Lung epithelial cells are situated within the alveoli and cover 95% of the alveolar surface and are organisms’ first line of defense against A. fumigatus spores (5). In immunocompetent hosts infected with A. fumigatus, lung epithelial cells provide a physical barrier and participate in the clearance of spores using mucosal cilia, preventing spores from colonizing the lungs. However, in immunocompromised patients, lung epithelial cells have a reduced ability to clear spores, leading to increased adhesion and germination of A. fumigatus (6). Some studies have shown that A. fumigatus infects lung epithelial cells in vitro, first adhering to the cell surface, followed by internalization into the cell, and after 6 h of infection, its spores begin to germinate budding tubes, known as small hyphae, which in turn cause an invasive infection and recruit professional phagocytes such as macrophages and neutrophils to the site of infection (7, 8).
Alveolar macrophages make up 5% of the total cells in the alveoli, making them the primary resident innate immune cells in the alveoli.
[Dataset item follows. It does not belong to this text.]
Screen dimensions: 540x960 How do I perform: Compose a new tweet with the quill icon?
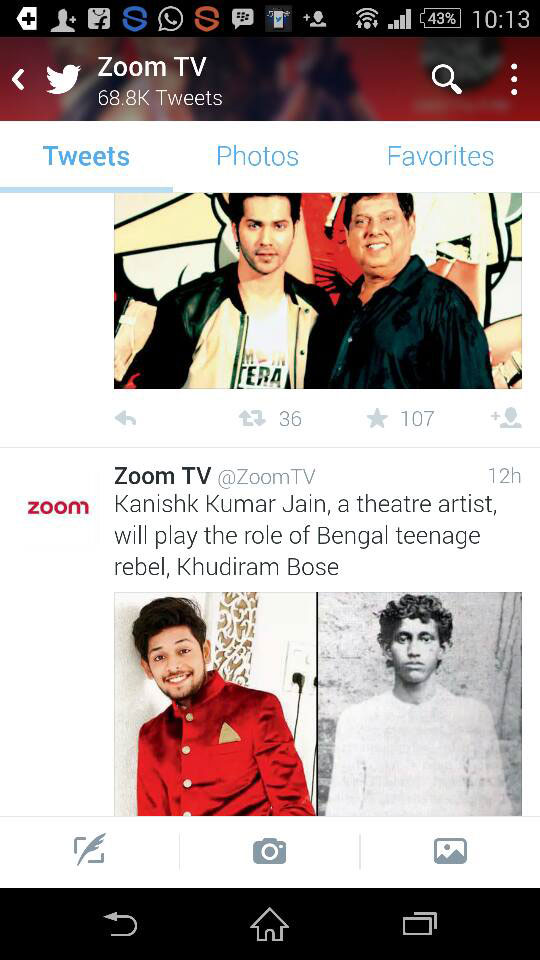[x=90, y=850]
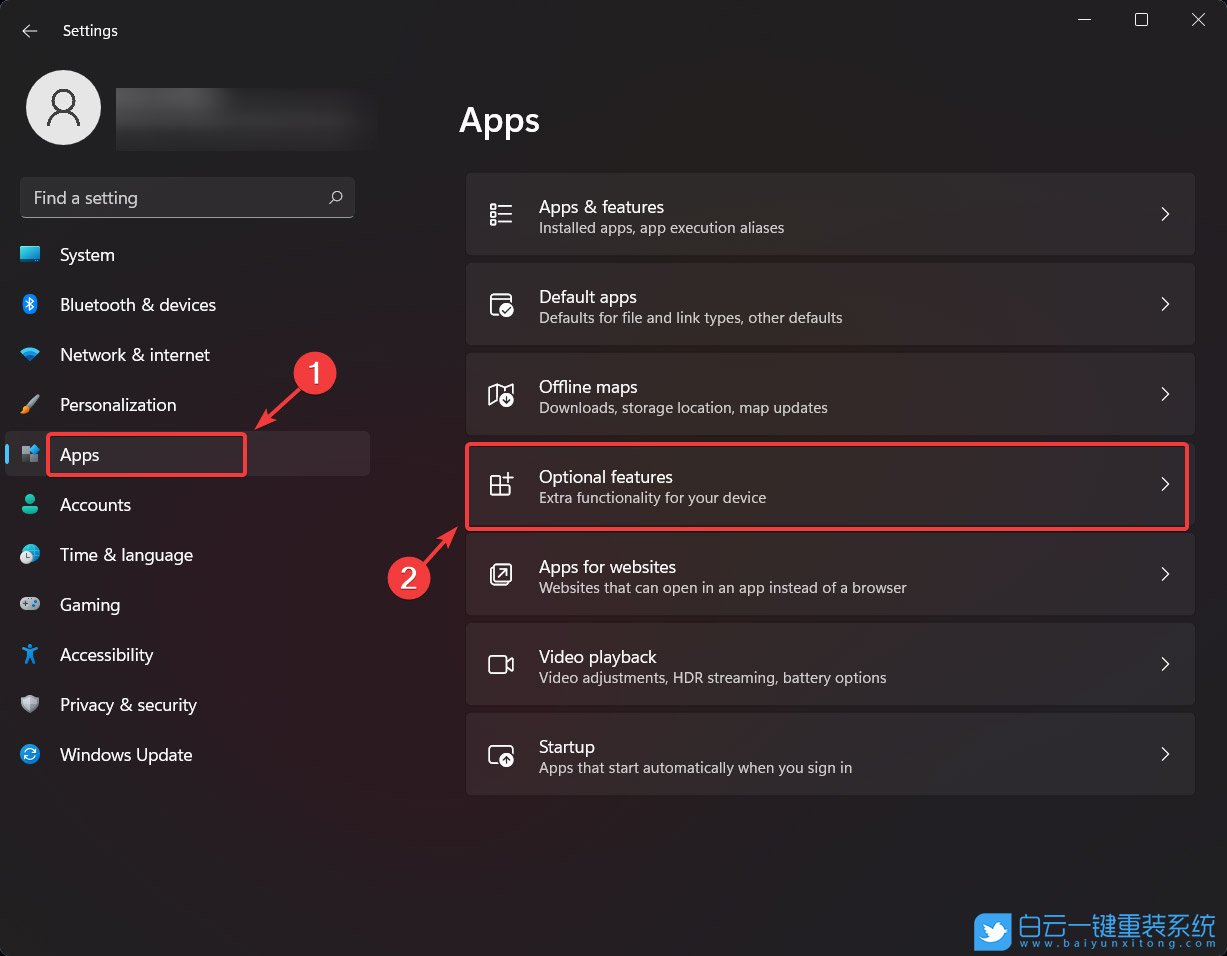Click the Bluetooth icon in sidebar
This screenshot has width=1227, height=956.
[x=30, y=305]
Their major role is to phagocytize and kill A. fumigatus spores through oxidative mechanisms and non-oxidative mechanisms of phagosomal acidification and to release cytokines and chemokines to regulate the inflammatory response (9 – 11). Lung epithelial cells and alveolar macrophages coexist in the alveoli and are capable of participating together in the immune response when exposed to inhalation stimuli (12). However, there are few reports on the influence of lung epithelial cells on macrophages in the host response to A. fumigatus infection.
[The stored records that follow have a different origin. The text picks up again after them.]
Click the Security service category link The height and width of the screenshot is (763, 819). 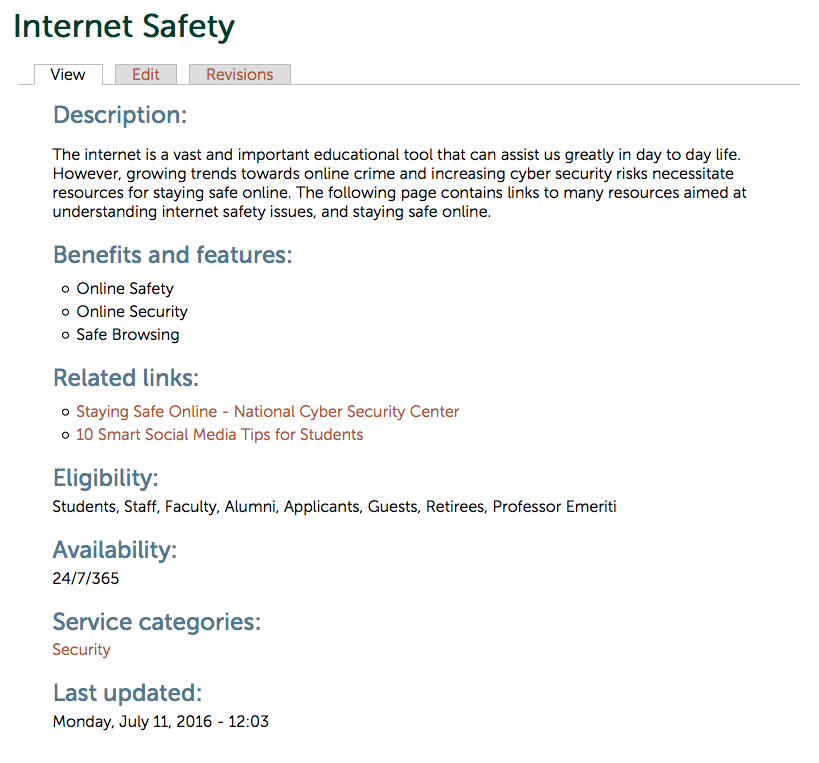click(81, 650)
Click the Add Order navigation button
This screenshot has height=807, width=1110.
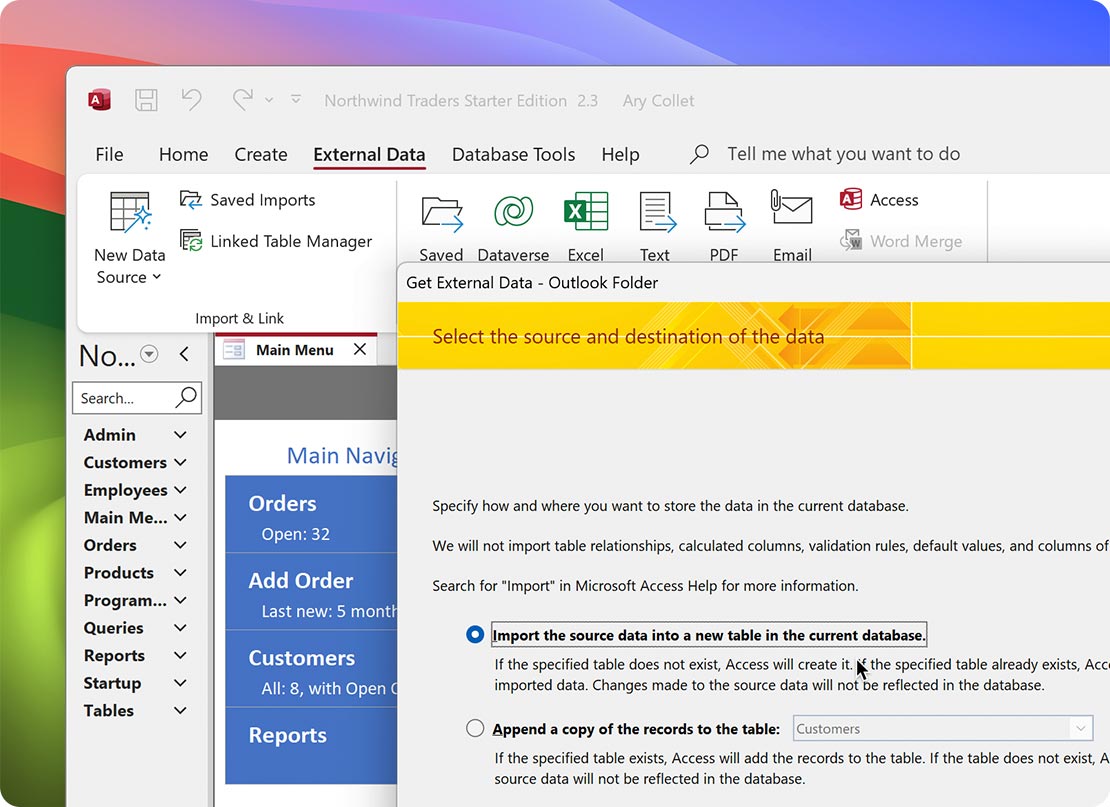pos(311,592)
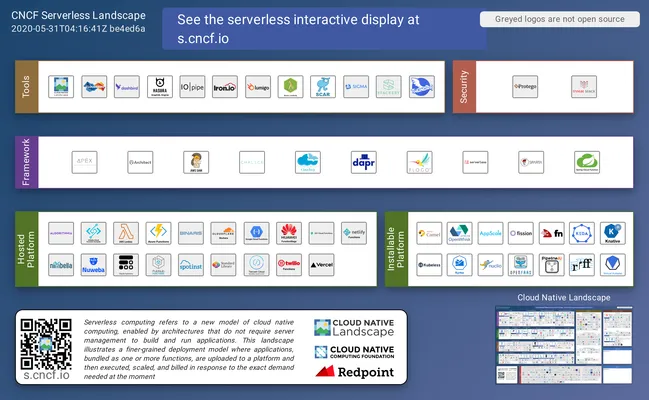
Task: Click the Vercel logo
Action: (321, 265)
Tumor necrosis factor receptor-associated factor 3 (TRAF3), a member of the TRAF family with E3 ubiquitin ligase activity, is a key node of innate and adaptive immune receptor signaling. It has been shown that TRAF3 is a versatile adapter protein that can participate in the formation of multiple protein complexes and can positively regulate the production of type I interferon while negatively regulating MAPK and NF-κB signaling pathways (13, 14). It has been demonstrated that TRAF3 plays a role in the development of various inflammatory and pathogenic microbial infections, but the function of TRAF3 in anti-infective immunity to A. fumigatus is not clear (15, 16).
A detailed understanding of the molecular mechanisms of A. fumigatus-host interactions could help provide new insights into how to treat A. fumigatus. In this study, we investigated the function of TRAF3 in the early stages of infection with A. fumigatus using lung epithelial cells (A549) in vitro. Furthermore, macrophages were added to the A. fumigatus-lung epithelial cell co-culture model to analyze the effects of changes in TRAF3 gene expression in lung epithelial cells on macrophage migration and cytokine expression. This study provides a new reference for the molecular mechanisms behind the interactions between A. fumigatus, lung epithelial cells, and macrophages.
RESULTS
Expression of TRAF3 in lung epithelial cells
To investigate the role of the TRAF3 gene in A. fumigatus infection of lung epithelial cells, the expression levels of TRAF3 were analyzed after 6 h of infection. The results of qRT-PCR and western blot analysis showed a significant decrease in TRAF3 mRNA and protein expression levels in A549 cells infected with A. fumigatus compared to the control group (Fig. 1A through C). Immunofluorescence analysis was conducted to detect the expression and localization of TRAF3 in A549 cells. The results showed that TRAF3 was expressed in both the nucleus and cytoplasm. However, when the cells were stimulated by A. fumigatus, the expression of TRAF3 was significantly decreased (Fig. 1D and E). These results suggest that the TRAF3 gene is sensitive to early infection by A. fumigatus, and lung epithelial cells respond to early infection by A. fumigatus by down-regulating TRAF3 expression.
Fig 1.
Lung epithelial cell TRAF3 expression is down-regulated under A. fumigatus infection. Expression of TRAF3 was detected in A549 cells stimulated or unstimulated with A. fumigatus by qRT-PCR and western blot (A, B, C). The expression and localization of TRAF3 in A549 cells were determined by immunofluorescence (D, E). Results are expressed as the mean ± SD from three independent experiments. **P < 0.01, ***P < 0.001. Scale bars: 50 µm.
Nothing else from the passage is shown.